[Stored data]
----------------------------------------

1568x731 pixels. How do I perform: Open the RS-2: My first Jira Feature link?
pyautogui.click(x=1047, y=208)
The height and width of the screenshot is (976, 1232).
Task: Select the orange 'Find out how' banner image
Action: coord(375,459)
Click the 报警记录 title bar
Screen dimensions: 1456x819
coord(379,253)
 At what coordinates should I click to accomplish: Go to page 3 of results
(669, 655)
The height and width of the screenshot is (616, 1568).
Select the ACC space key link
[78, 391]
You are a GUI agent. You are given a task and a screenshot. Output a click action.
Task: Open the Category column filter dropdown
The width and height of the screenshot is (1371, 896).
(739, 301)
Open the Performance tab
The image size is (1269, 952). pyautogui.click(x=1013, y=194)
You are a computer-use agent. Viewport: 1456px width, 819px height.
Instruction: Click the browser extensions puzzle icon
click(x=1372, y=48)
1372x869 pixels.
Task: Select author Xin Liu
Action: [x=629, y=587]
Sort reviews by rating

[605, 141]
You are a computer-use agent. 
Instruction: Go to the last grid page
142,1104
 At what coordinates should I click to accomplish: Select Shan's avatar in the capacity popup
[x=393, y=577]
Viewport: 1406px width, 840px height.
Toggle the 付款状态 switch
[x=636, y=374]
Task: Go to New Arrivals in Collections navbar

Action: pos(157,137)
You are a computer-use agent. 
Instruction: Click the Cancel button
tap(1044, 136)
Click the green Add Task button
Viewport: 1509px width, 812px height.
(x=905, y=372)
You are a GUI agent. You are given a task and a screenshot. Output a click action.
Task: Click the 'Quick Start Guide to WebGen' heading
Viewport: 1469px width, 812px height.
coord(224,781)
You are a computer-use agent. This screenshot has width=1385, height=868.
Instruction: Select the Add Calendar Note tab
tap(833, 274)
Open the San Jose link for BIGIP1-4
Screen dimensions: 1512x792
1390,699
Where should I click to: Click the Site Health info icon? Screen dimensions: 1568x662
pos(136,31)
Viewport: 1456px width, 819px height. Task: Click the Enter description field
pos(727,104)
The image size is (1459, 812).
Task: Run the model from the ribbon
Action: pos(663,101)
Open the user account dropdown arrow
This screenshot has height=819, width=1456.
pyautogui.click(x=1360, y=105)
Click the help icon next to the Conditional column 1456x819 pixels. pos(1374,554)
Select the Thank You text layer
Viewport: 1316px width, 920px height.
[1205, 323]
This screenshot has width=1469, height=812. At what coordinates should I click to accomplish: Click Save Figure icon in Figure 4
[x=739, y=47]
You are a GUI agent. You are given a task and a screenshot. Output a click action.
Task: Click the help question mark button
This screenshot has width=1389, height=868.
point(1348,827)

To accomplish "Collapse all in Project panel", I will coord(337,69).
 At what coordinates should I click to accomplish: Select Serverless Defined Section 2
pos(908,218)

----------------------------------------

WORK REQUIRED:
Count the lines in the records above that contain the word "computer", and give only that number.

YOUR SOLUTION:
4